• [Data records]:
※
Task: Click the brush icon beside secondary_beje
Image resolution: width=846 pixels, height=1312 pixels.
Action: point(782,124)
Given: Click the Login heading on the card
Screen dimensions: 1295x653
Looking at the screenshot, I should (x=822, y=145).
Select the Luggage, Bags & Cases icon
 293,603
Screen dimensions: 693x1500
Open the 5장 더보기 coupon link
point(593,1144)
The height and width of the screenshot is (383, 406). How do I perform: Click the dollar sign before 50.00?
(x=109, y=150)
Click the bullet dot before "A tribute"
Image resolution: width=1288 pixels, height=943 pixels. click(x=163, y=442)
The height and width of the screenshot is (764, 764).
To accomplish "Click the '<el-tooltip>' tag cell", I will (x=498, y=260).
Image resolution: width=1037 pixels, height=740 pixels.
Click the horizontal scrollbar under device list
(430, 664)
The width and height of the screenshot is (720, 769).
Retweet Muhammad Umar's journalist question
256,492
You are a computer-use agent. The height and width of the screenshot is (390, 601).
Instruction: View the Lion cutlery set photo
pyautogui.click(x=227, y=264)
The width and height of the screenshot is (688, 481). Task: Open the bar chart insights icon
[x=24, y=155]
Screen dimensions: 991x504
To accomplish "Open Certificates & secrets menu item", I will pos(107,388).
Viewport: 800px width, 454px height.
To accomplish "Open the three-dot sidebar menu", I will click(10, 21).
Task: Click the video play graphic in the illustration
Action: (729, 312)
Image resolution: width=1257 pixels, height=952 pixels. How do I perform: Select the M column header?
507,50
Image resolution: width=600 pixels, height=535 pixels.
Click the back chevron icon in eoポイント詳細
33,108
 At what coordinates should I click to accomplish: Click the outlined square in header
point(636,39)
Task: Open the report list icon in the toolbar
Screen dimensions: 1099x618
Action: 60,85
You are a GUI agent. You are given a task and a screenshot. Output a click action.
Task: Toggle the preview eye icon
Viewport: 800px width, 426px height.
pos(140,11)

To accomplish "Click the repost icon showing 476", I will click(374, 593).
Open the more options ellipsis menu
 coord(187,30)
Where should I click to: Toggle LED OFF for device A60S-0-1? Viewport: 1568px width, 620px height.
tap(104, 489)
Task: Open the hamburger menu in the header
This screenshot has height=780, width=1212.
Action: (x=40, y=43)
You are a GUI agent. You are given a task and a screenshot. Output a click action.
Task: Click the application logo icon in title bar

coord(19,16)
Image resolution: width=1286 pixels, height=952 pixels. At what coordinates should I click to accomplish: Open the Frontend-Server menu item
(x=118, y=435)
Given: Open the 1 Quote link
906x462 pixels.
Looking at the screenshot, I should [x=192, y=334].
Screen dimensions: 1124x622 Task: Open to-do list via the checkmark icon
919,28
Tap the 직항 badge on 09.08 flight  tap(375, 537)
※
• [Task description]:
Without altering a single word, set down all the entries again.

• [Worked solution]:
Task: Click the brush icon beside secondary_beje
Image resolution: width=846 pixels, height=1312 pixels.
Action: point(782,124)
Given: Click the Login heading on the card
Screen dimensions: 1295x653
Looking at the screenshot, I should (x=822, y=145).
Select the Luggage, Bags & Cases icon
 293,603
Screen dimensions: 693x1500
Open the 5장 더보기 coupon link
point(593,1144)
The height and width of the screenshot is (383, 406). How do I perform: Click the dollar sign before 50.00?
(x=109, y=150)
Click the bullet dot before "A tribute"
Image resolution: width=1288 pixels, height=943 pixels. click(x=163, y=442)
The height and width of the screenshot is (764, 764).
To accomplish "Click the '<el-tooltip>' tag cell", I will (x=498, y=260).
Image resolution: width=1037 pixels, height=740 pixels.
Click the horizontal scrollbar under device list
(430, 664)
The width and height of the screenshot is (720, 769).
Retweet Muhammad Umar's journalist question
256,492
You are a computer-use agent. The height and width of the screenshot is (390, 601).
Instruction: View the Lion cutlery set photo
pyautogui.click(x=227, y=264)
The width and height of the screenshot is (688, 481). Task: Open the bar chart insights icon
[x=24, y=155]
Screen dimensions: 991x504
To accomplish "Open Certificates & secrets menu item", I will pos(107,388).
Viewport: 800px width, 454px height.
To accomplish "Open the three-dot sidebar menu", I will click(10, 21).
Task: Click the video play graphic in the illustration
Action: (729, 312)
Image resolution: width=1257 pixels, height=952 pixels. How do I perform: Select the M column header?
507,50
Image resolution: width=600 pixels, height=535 pixels.
Click the back chevron icon in eoポイント詳細
33,108
 At what coordinates should I click to accomplish: Click the outlined square in header
point(636,39)
Task: Open the report list icon in the toolbar
Screen dimensions: 1099x618
Action: 60,85
You are a GUI agent. You are given a task and a screenshot. Output a click action.
Task: Toggle the preview eye icon
Viewport: 800px width, 426px height.
pos(140,11)

To accomplish "Click the repost icon showing 476", I will click(374, 593).
Open the more options ellipsis menu
 coord(187,30)
Where should I click to: Toggle LED OFF for device A60S-0-1? Viewport: 1568px width, 620px height.
tap(104, 489)
Task: Open the hamburger menu in the header
This screenshot has height=780, width=1212.
Action: (x=40, y=43)
You are a GUI agent. You are given a task and a screenshot. Output a click action.
Task: Click the application logo icon in title bar

coord(19,16)
Image resolution: width=1286 pixels, height=952 pixels. At what coordinates should I click to accomplish: Open the Frontend-Server menu item
(x=118, y=435)
Given: Open the 1 Quote link
906x462 pixels.
Looking at the screenshot, I should [x=192, y=334].
Screen dimensions: 1124x622 Task: Open to-do list via the checkmark icon
919,28
Tap the 직항 badge on 09.08 flight  tap(375, 537)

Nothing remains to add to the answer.